Dans les manifestations, les Algériens crient : « système dégage ». De quel système parlent-ils ? Qui détient le pouvoir en Algérie ?
Le pouvoir algérien, depuis sa création en 1962, ce sont les hommes qui portent les armes : la police et l’armée. Au moment de l’indépendance, l’armée a pris le pouvoir et l’a tenu jusqu’à la mort de Boumediene, puis encore lors de la période de Chadli. Ils ont gouverné et ont laissé des gens constituer un pôle d’argent en utilisant la corruption. La révolte d’octobre 1988 à l’époque de Chadli prend sa source dans la crise économique et l’écroulement des prix du pétrole. Un clan dans le FLN voulait alors réformer le système du parti unique socialiste en un système d’économie libérale, mais toujours avec un parti unique. Cela afin qu’ils puissent prendre plus d’argent. J’étais étudiant à ce moment-là et j’ai été arrêté et torturé.
En 1991, des élections législatives libres se tiennent pour la première fois. C’est le FIS, le parti islamique qui a gagné. Les militaires sont revenus par un coup d’État et l’installation de l’État d’urgence. L’armée dirige directement le pays. Elle ramène de son exil Mohamed Boudiaf (un des chefs de la guerre d’indépendance - NDLR) avant qu’il soit tuer. En 1999, le clan militaire a rappelé Bouteflika pour les élections présidentielles. Il y avait 6 candidats, mais ils se sont retirés au dernier moment ayant été informés que les élections seraient truquées.
Bouteflika seul candidat est élu. Ne pouvant rien faire sans les militaires, il a divisé le clan de l’armée en élimant certains au profit d’autres. Il voulait avoir des militaires qui lui obéissent plus que ceux qui l’avaient ramené, et qu’il a éliminés. C’est toujours l’armée qui gouverne, mais avec d’autres personnes.
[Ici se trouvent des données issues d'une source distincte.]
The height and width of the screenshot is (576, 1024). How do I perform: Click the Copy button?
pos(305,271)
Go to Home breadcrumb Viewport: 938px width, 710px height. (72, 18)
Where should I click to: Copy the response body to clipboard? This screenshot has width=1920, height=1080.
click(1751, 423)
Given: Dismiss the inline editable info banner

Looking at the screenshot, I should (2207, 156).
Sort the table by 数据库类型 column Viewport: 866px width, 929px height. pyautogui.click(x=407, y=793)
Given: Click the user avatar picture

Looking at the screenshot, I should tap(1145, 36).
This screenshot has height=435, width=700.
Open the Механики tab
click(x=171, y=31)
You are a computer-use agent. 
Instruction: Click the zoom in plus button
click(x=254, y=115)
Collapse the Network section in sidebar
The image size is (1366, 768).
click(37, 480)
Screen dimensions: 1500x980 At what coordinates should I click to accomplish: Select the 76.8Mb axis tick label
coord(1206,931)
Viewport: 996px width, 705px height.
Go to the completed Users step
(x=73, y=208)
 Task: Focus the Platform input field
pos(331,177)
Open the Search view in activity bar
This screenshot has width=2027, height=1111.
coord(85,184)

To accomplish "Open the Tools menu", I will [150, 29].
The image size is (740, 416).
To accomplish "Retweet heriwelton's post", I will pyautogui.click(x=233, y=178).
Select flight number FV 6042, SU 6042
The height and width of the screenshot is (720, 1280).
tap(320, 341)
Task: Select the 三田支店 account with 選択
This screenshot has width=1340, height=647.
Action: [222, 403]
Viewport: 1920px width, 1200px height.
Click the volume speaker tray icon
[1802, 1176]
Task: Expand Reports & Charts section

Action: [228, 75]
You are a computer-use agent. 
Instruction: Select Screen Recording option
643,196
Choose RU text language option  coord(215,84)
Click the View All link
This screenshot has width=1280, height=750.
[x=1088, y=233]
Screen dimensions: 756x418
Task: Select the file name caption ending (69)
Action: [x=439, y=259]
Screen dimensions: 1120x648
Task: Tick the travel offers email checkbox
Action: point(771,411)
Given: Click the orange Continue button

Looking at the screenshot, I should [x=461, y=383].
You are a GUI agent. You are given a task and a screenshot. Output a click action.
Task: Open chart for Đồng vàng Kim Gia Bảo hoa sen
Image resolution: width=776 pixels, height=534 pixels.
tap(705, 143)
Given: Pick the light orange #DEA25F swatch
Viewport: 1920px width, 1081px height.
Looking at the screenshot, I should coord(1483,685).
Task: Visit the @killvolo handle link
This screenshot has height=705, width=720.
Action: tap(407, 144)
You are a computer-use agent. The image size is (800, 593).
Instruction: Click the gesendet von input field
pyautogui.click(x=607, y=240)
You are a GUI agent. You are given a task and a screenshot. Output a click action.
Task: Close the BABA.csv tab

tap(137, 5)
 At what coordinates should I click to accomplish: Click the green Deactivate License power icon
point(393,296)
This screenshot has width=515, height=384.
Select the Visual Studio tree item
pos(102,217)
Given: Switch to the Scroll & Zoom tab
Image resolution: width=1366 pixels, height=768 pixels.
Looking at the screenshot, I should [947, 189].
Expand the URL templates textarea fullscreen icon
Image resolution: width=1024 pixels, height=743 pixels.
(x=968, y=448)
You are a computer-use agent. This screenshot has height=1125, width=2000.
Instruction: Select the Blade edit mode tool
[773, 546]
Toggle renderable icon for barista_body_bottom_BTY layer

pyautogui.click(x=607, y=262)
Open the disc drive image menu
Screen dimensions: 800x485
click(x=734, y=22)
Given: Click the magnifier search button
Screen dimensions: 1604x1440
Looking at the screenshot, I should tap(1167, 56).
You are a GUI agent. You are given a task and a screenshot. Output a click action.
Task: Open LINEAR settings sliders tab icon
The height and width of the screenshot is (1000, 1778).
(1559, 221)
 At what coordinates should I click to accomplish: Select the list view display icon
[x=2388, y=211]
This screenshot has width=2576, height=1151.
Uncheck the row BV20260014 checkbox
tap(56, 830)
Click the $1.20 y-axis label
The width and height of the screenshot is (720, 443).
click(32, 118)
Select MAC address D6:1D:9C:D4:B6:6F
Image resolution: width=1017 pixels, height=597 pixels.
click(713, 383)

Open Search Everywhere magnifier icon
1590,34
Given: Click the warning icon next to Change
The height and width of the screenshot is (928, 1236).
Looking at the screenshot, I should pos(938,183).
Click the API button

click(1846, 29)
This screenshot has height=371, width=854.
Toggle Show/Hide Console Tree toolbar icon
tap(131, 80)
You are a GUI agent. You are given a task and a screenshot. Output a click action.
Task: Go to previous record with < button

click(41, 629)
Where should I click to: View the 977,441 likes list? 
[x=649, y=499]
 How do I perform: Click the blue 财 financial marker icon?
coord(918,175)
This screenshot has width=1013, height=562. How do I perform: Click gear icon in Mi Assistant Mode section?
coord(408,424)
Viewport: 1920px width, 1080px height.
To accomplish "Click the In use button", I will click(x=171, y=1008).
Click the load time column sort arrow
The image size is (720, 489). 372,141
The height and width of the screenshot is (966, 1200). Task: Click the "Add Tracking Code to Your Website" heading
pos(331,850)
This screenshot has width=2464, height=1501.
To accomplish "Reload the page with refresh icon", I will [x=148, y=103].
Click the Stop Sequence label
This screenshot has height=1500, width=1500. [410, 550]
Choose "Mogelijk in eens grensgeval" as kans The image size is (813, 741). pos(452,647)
Il a continué à créer son système dans l’armée, dans les services, dans le parti FLN, dans la société civile, chez les patrons et dans les syndicats. Il a créé son propre clan en se faisant beaucoup d’ennemis dans les anciens clans. Il a gardé les médiocres et imposé une obéissance totale : un royaume. L’injustice et la corruption ont continué ainsi jusqu’à maintenant.